Healthcare organizations have been joining forces to try to get ahead of the industry’s shifting landscape. The number of physicians employed by hospitals and health systems grew by nearly 50% from 2012 to 2015, with a corresponding decline in the number of independently practicing physicians, according to the letter—supported with research from consultancy Avalere Health—sent to the House Energy & Commerce Committee’s oversight and investigations subcommittee.
The decline of the independent medical practice and lack of physician-owned hospitals have negative implications for continuity of patient care, quality, innovation and cost, PAI argued. Medicare spent $2.7 billion more for four cardiology, gastroenterology and orthopedic services provided in hospital-owned settings and beneficiaries paid $411 million more in cost-sharing than they would have if those services had been provided in the physician-office setting, Avalere researchers found.
To level the playing field, PAI proposed modernizing the physician self-referral law known as the Stark law, lifting restrictions on the formation and expansion of physician-owned hospitals, easing participation threshold requirements for alternative payment models, tweaking the 340B drug discount program and bolstering antitrust laws.
Physicians’ roles should not be undermined by the industry’s push toward corporatization, PAI President Robert Seligson said.
“In some cases consolidation is good, in some cases it’s not so good—ultimately, we have to be concerned about it because it has driven independent physician practices out of healthcare,” he said.
Only 47.1% of physicians in 2016 had ownership stakes in a medical practice, an American Medical Association study found.
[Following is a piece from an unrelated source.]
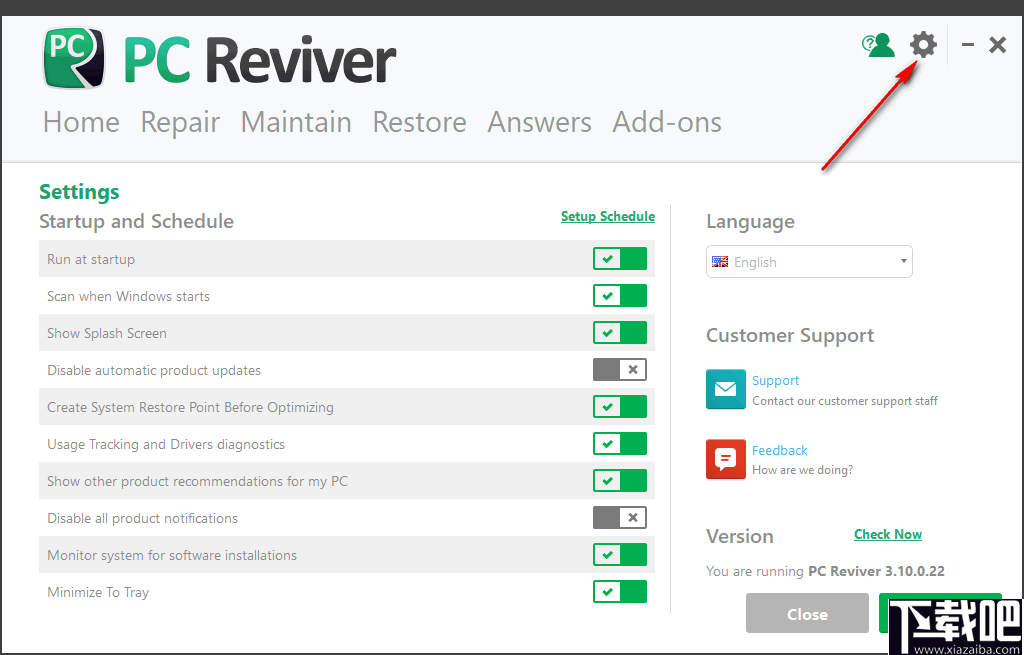Turn off Show Splash Screen
This screenshot has height=655, width=1024.
[x=620, y=332]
That’s down from 53.2% in 2012, and research shows that doctors, especially younger ones, have opted to join larger practices rather than own their own amid the rising technology and compliance costs that are part of a growing administrative burden.
This trend has also been fueled by healthcare systems seeking clinically integrated networks that allow them to participate in risk-based payment models. While hospitals can incur a subsidy of $150,000 to $200,000 per acquired physician, they can also increase their referral base as inpatient volumes decline.
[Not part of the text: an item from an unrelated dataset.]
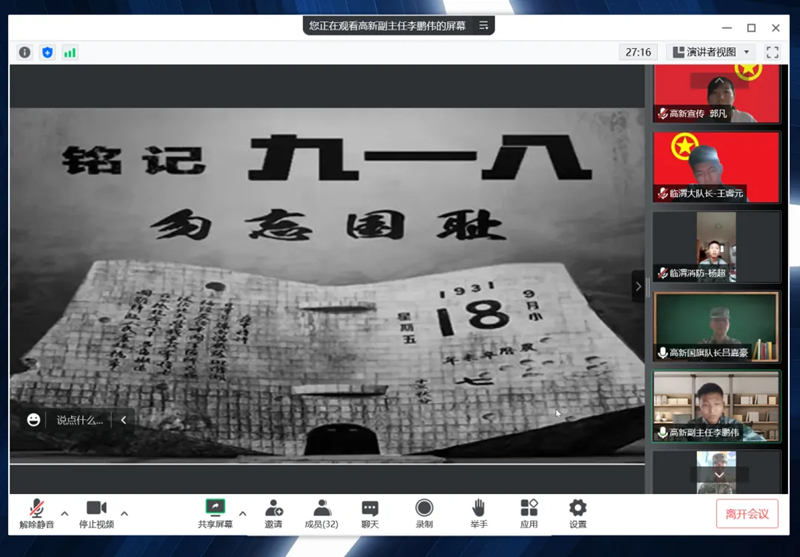Expand audio options arrow beside 解除静音
This screenshot has width=800, height=557.
tap(65, 514)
Health systems are investing in ambulatory surgery centers and other outpatient facilities to take advantage of higher reimbursement rates and offset losses from caring for the uninsured, indigent, and Medicare and Medicaid beneficiaries, said Dr. Jeffrey Le Benger, CEO of Summit Health Management, an integrated, physician-led independent physician group that includes nearly 900 doctors.
“I don’t think there should be a differential in site of service payments,” he said. “I think everyone should be on the same playing field, but that would decimate hospitals. I worry about the quality of hospitals deteriorating since I have to send quaternary and tertiary care through them.”
Approximately 40% of hospital admissions are reported to come from hospital-owned physician practices, according to research from the Center for Health Policy at the Brookings Institution and Carnegie Mellon University’s Heinz College. Further, the share of spending associated with hospital-owned practices rose from 16.9% in 2007 to 26.5% in 2013.
Hospital acquisition of physician practices has been shown to increase prices and funnel more care through hospitals. Physician consolidation has caused about an 8% increase in fees on average over the past 20 years and substantially higher increases in concentrated markets, research shows.
“The evidence shows that when physician practices are acquired by hospitals, three things happen: Prices go up after the acquisition, total spending goes up and referral patterns change,” Martin Gaynor, professor of economics and health policy at Carnegie Mellon, previously told Modern Healthcare. “All those are causes for concern.”